Pedro Cabrita Reis (Portugal)

Lisbon, 1956

The Passage of the Hours

The work refers simultaneously to a historic ruin and a recent remnant of a conflict

In close collaboration with the museum, Pedro Cabrita Reis created a new work entitled ‘The Passage of the Hours’. Measuring 8 x 8 x 24 metres, it is a construction in steel, brick, glass and fluorescent lamps.

The sculpture, which inhabits the border between architecture and art, is closely linked to the development of the artist's work in terms of both content and use of materials. Construction and deconstruction are intertwined.

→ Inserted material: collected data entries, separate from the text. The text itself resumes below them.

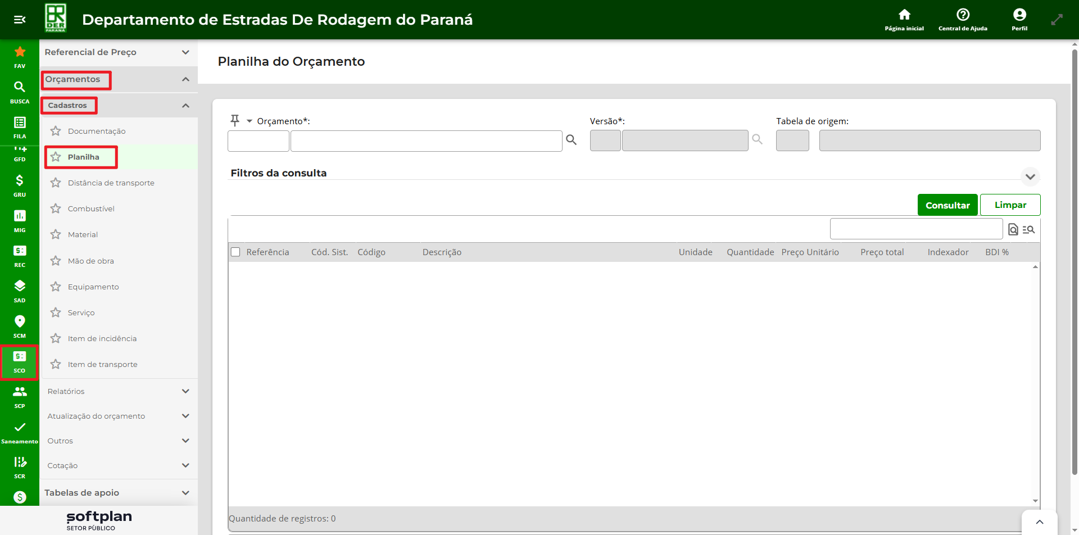
Task: Expand the Filtros da consulta panel
Action: [x=1030, y=176]
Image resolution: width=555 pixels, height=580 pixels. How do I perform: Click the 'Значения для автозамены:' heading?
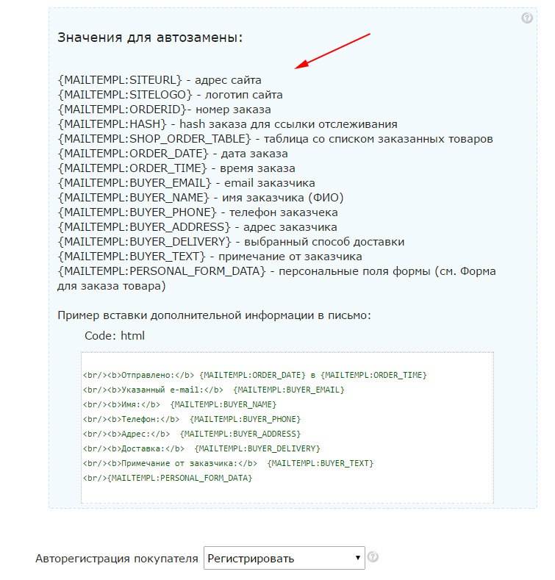(x=150, y=37)
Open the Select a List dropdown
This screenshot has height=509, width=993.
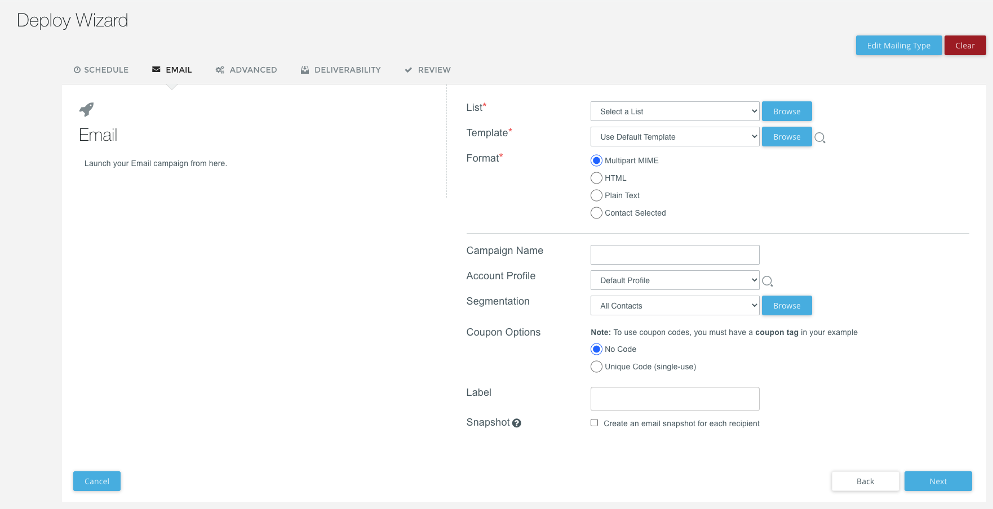[x=675, y=111]
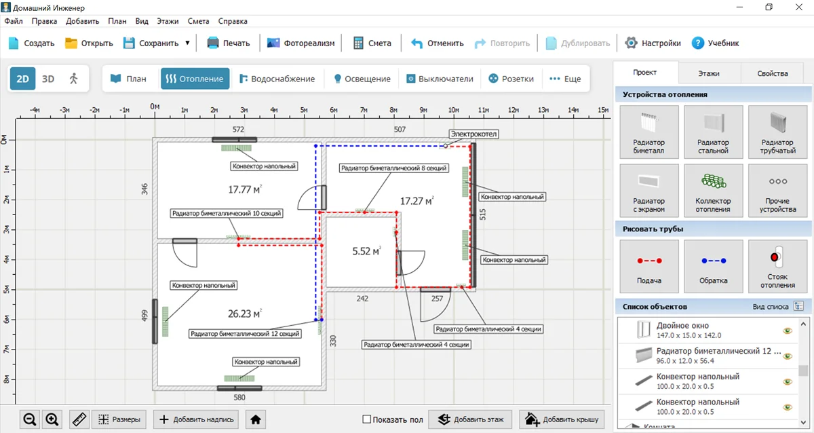Select the heating riser (Стояк отопления) tool
Image resolution: width=814 pixels, height=433 pixels.
[777, 266]
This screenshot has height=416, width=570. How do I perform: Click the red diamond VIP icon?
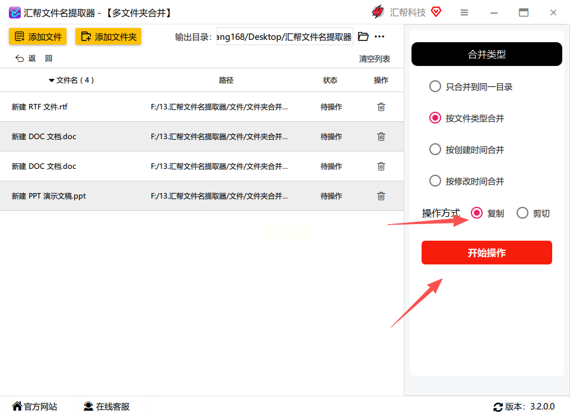click(436, 12)
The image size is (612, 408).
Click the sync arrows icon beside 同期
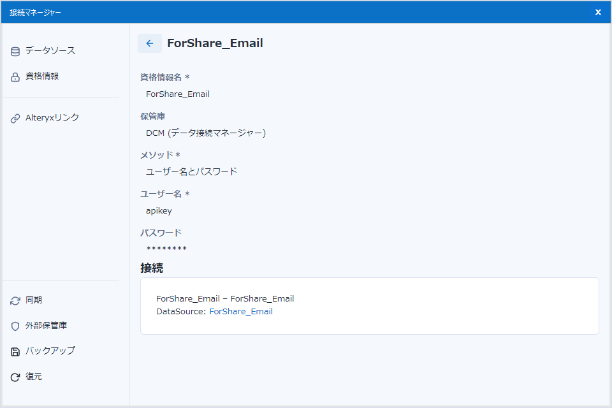(x=15, y=301)
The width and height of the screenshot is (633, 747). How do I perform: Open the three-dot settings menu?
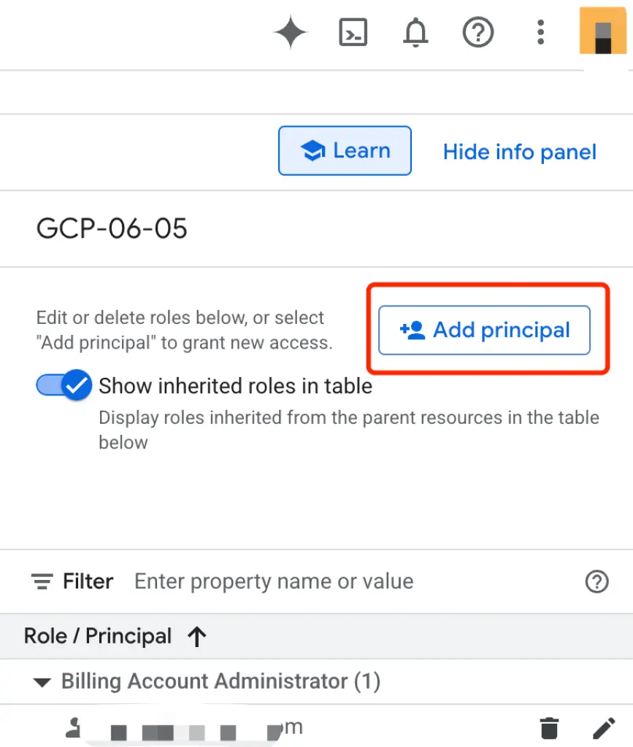tap(540, 33)
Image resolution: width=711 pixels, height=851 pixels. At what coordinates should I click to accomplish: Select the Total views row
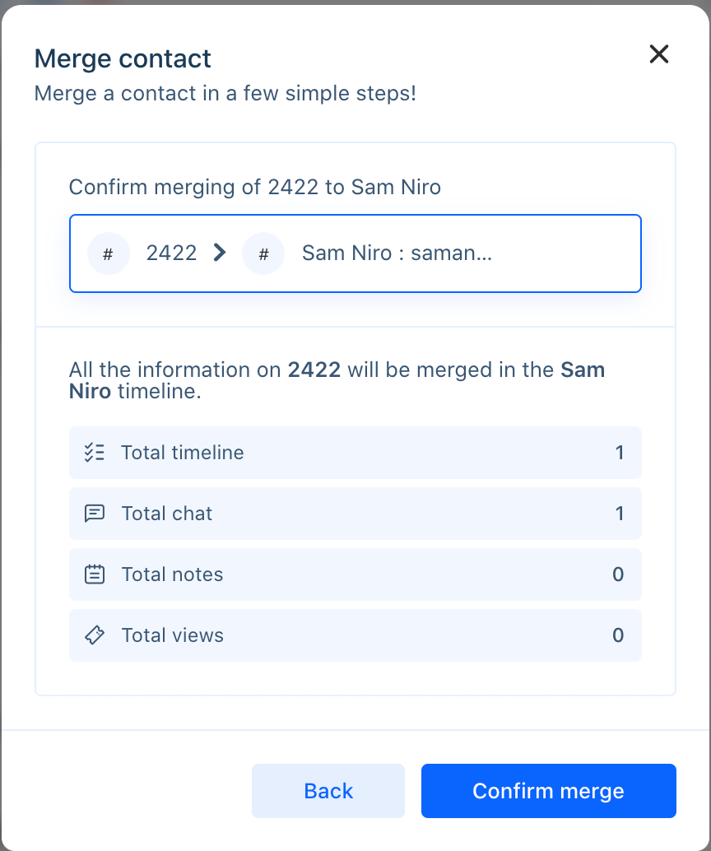(x=356, y=635)
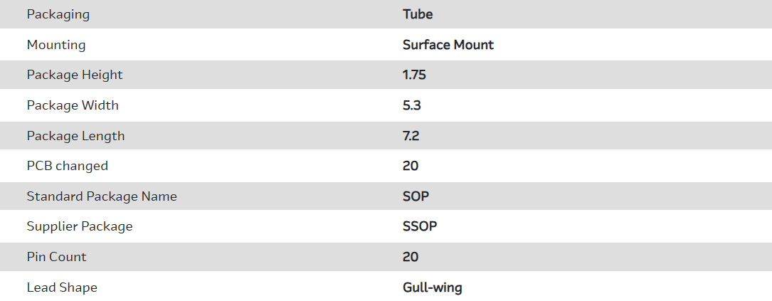Select the PCB changed value 20
The image size is (772, 301).
tap(411, 166)
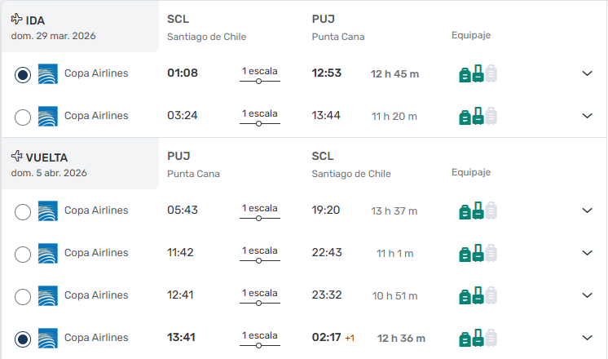Expand details of the 01:08 outbound flight

(x=587, y=73)
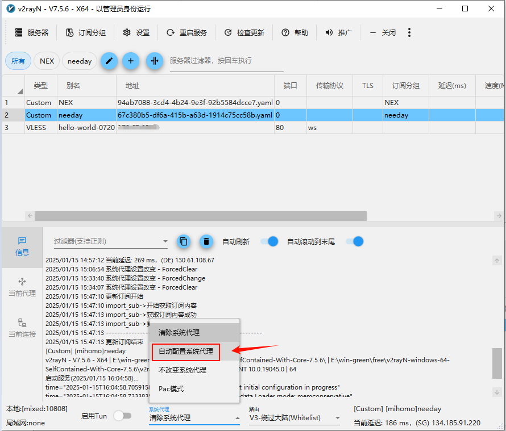
Task: Click the copy log messages icon
Action: (183, 241)
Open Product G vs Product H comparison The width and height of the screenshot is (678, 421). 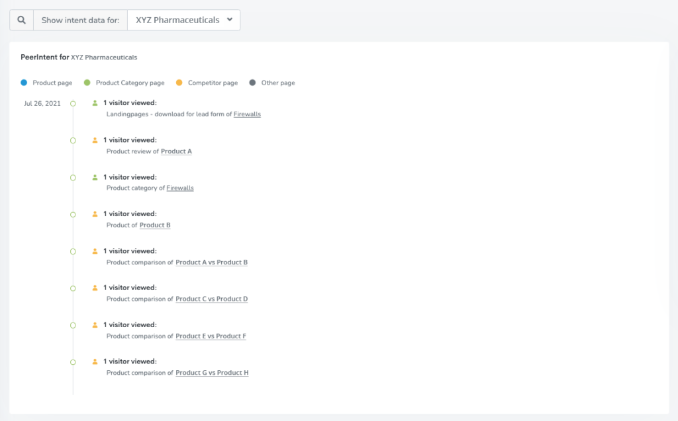(212, 373)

The work refers simultaneously to a historic ruin and a recent remnant of a conflict – it is a ‘serene disturbance’, which is also the title of one of the artist’s other works. He calls it a church without religion, and the walls do indeed resemble the buttresses of a medieval cathedral. The light cast by the fluorescent lamps is an integral part of the artwork, and the lamps remain on day and night.

This work holds a prominent position in the park, not in the last place thanks to the background of the nearby hospital. It is a well-integrated sculpture. This latter point will certainly appeal to Reis, as he is not only a sculptor but also a painter and photographer with experience in film and ceramics.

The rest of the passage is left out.